We saw no effect of IPT on the secondary outcomes, including prevalence of parasitaemia assessed by microscopy and LAMP, gametocytaemia, or anaemia. Our approach to selecting samples for LAMP assessments, which was done in only 25% of samples negative on microscopy in children younger than 5 years and 50% of negative samples in those older than 15 years, might have affected our results. Although we accounted for our sampling approach in our analysis of the data, the selected samples might not have been representative of the population overall. The lack of effect of IPT on low-density infections identified by LAMP might also reflect that IPT works by preventing incident infections rather than by treating chronic low-density infections. Gametocytaemia was determined from thick blood smears, which is less sensitive than molecular amplification of specific sexual stage genes, but we did not have the resources to do molecular tests. IPT of schoolchildren with amodiaquine and sulfadoxine-pyrimethamine in Kenya and Mali substantially reduced the prevalence of anaemia,9, 30 but in Uganda, anaemia is primarily seen in children younger than 5 years. The lack of effect on anaemia in this study is unsurprising with the low coverage of IPT and the multifactorial nature of anaemia, in which helminth infections and poor nutrition are likely to be important contributing factors.

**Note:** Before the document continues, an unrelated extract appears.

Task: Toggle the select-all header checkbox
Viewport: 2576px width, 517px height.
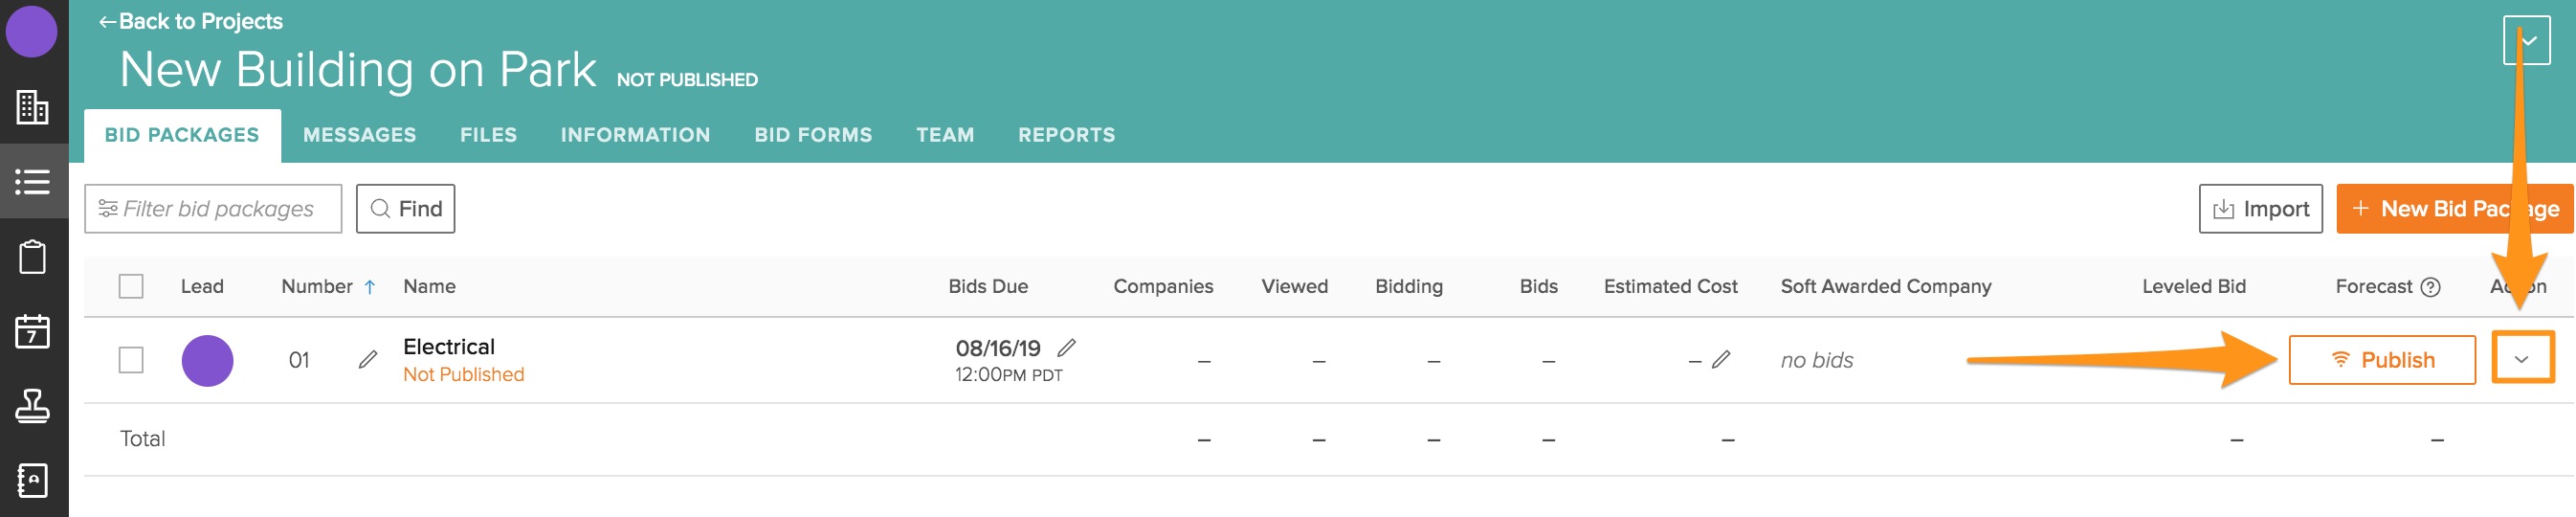Action: point(131,287)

This study had several other limitations. First, because of the challenges related to recruitment, the number of children participating in the intervention group increased gradually. Ideally, enrolment would have been completed before IPT was started to enable high coverage for all six rounds of treatment. Second, attendance at cluster schools by children in the school catchment areas was surprisingly low, possibly because of travel to school and absenteeism. In 2006, 82% of primary-school-aged children in Uganda were reported to attend school, but absenteeism, particularly in rural areas, was an issue. Clear mapping of catchment areas of schools would facilitate improved assessment of intervention effects. Third, we opted not to provide a placebo to children enrolled in the control schools, which might have affected treatment-seeking behaviour of schoolchildren or community members. Fourth, our approach to microscopy (examining slides at up to 100 high-power fields before classifying them as negative) could have lacked sensitivity for low-density infections. Examinations at magnifications of up to 200 or 500 high-power fields might increase sensitivity. Finally, we opted to exclude girls at menarche in attempt to avoid administering DP in early pregnancy. Although this approach had operational advantages, it also denied these girls the potential health benefits of IPT and had the unexpected consequence of raising suspicion within the community regarding the reasons for excluding older girls.

Targeted IPT of schoolchildren with DP as an approach to malaria control at the community level in Jinja district, Uganda, might have a positive effect on malaria indicators. Coverage in our study, however, was lower than expected and differences between groups were only of borderline significance. This study makes an important contribution to the evidence for the use of IPT as a tool to reduce malaria transmission. Schoolchildren are major contributors to the infectious reservoir. In high transmission areas, innovative approaches to malaria control will be needed to reduce and ultimately eliminate the burden of malaria. IPT of schoolchildren offers an operationally attractive and potentially sustainable intervention that could be integrated with currently deployed malaria-control methods. Future studies should investigate how to achieve high coverage, methods to integrate IPT with other school-based programmes and control measures, the potential effects on naturally acquired immunity and risk of rebound, and the risk of accelerating antimalarial drug resistance.